Menjelang masa libur Natal dan Tahun Baru (Nataru) 2025/2026, Kementerian Perhubungan menggelar rapat koordinasi bersama Pemkab Banyuwangi, kepolisian, dan sejumlah pihak terkait penyeberangan. Pertemuan berlangsung di Kantor ASDP Ketapang, Senin (24/11/2025). Direktur Jenderal Perhubungan Darat, Irjen Pol (Purn) Aan Suhanan memimpin rapat tersebut. Ia menekankan pentingnya persiapan yang terpadu untuk memastikan layanan transportasi lintas Jawa–Bali berjalan aman dan lancar selama libur panjang.

Aan menekankan bahwa jalur Ketapang–Gilimanuk menjadi sangat strategis, sehingga koordinasi harus diperkuat untuk menjamin keselamatan dan kelancaran arus kendaraan baik di laut maupun darat. Volume kendaraan yang meningkat selama masa Nataru sudah menjadi pola tahunan, dan Pemerintah pusat telah menyiapkan kebijakan termasuk pengaturan angkutan barang. Salah satunya adalah dengan mengalihkan sebagian angkutan barang ke Pelabuhan Jangkar di Situbondo untuk mengurangi tekanan kendaraan menuju Bali lewat Ketapang.

Pihak Pemkab Banyuwangi juga memberikan dukungan penuh dalam pelaksanaan pengamanan Nataru, terutama terkait pelayanan publik dan kesiapsiagaan di lapangan.

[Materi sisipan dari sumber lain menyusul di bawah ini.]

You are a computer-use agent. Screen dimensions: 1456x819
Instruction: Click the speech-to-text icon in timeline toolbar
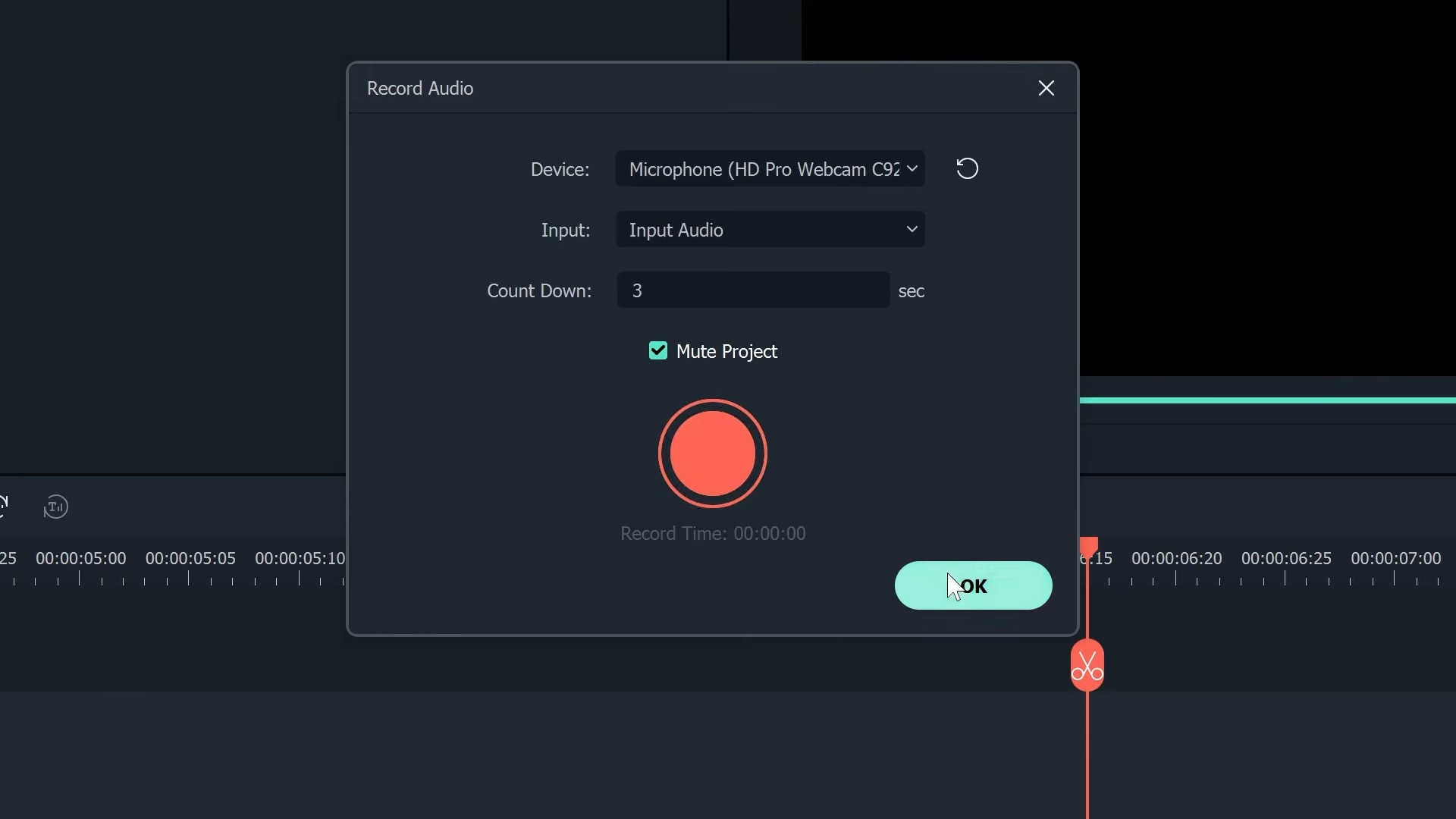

Mereka menempatkan pos-pos pelayanan kesehatan di jalur utama, pusat keramaian, dan kawasan wisata untuk memudahkan masyarakat mendapatkan pertolongan cepat bila diperlukan. Selain itu, Pemkab juga menurunkan personel tambahan untuk membantu manajemen lalu lintas dan memperkuat koordinasi dengan kepolisian.

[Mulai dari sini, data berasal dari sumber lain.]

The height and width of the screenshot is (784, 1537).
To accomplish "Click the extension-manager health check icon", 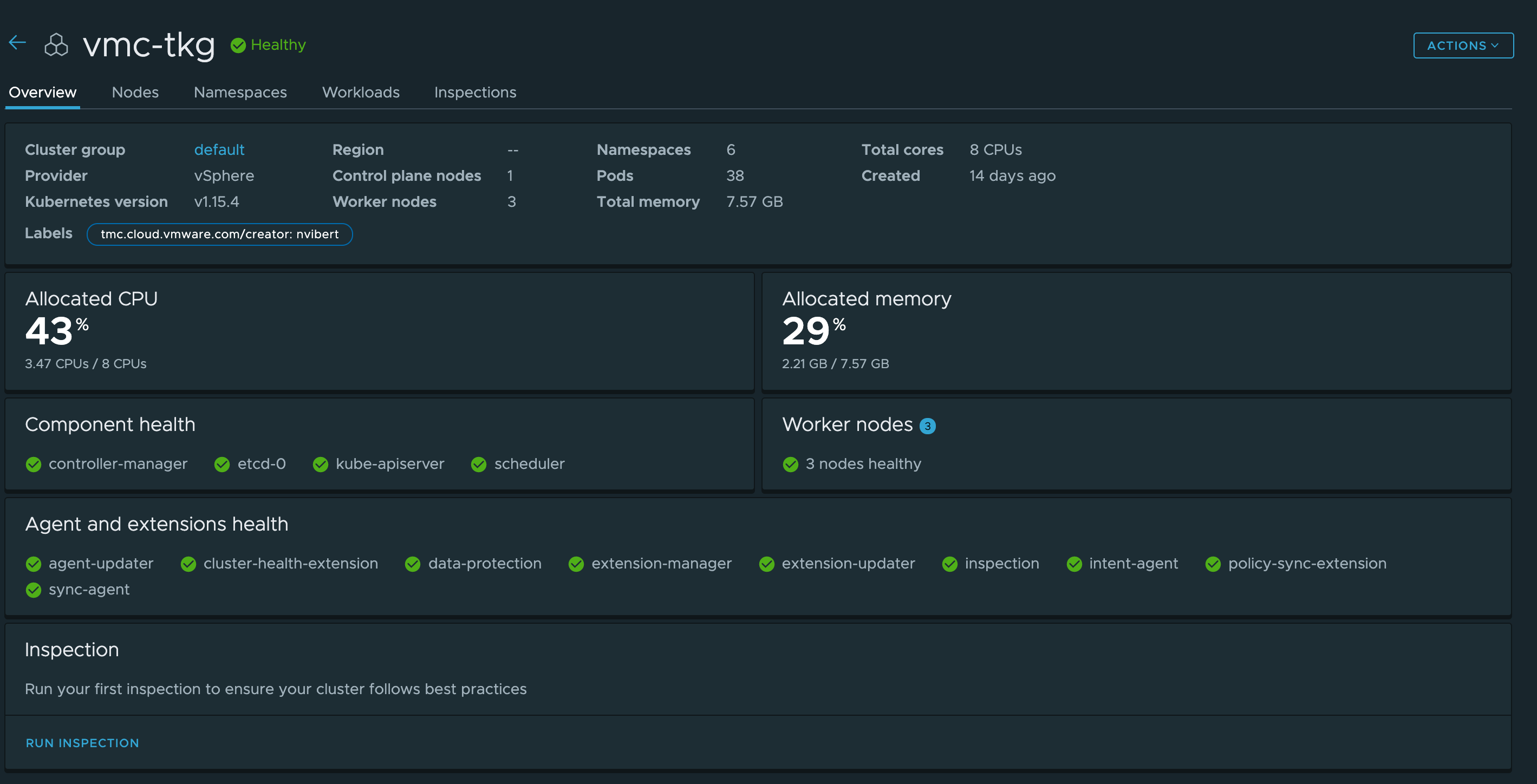I will point(576,564).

Dari sisi keamanan, Polresta Banyuwangi telah menyiapkan rekayasa lalu lintas dan menyesuaikan personel dalam Operasi Lilin Semeru untuk mengantisipasi potensi kepadatan di beberapa titik. ASDP Ketapang juga telah siap operasional, dengan posko Nataru berjalan mulai H-10 hingga H+10 untuk menyesuaikan dinamika arus wisatawan. GM ASDP Ketapang, Ardi Eka Pati, menjelaskan tiga pola operasi kapal yang disiapkan, yaitu normal, padat, dan sangat padat, dengan penyesuaian jumlah trip sesuai kebutuhan penumpang.

Selama Nataru, kapasitas pelabuhan Ketapang-Gilimanuk mencapai 2.370 kendaraan kecil, dan disokong oleh delapan dermaga serta dua buffer zone yang akan ditambah sesuai kebutuhan. Rapat koordinasi ini juga dihadiri oleh sejumlah pihak terkait lainnya, seperti Kementerian Koordinator Bidang Infrastruktur dan Pembangunan Kewilayahan, Polisi, Dishub Jatim, dan beberapa stakeholder lainnya. Semua pihak terlibat dalam memastikan kesiapan dan kelancaran angkutan selama masa libur panjang Nataru.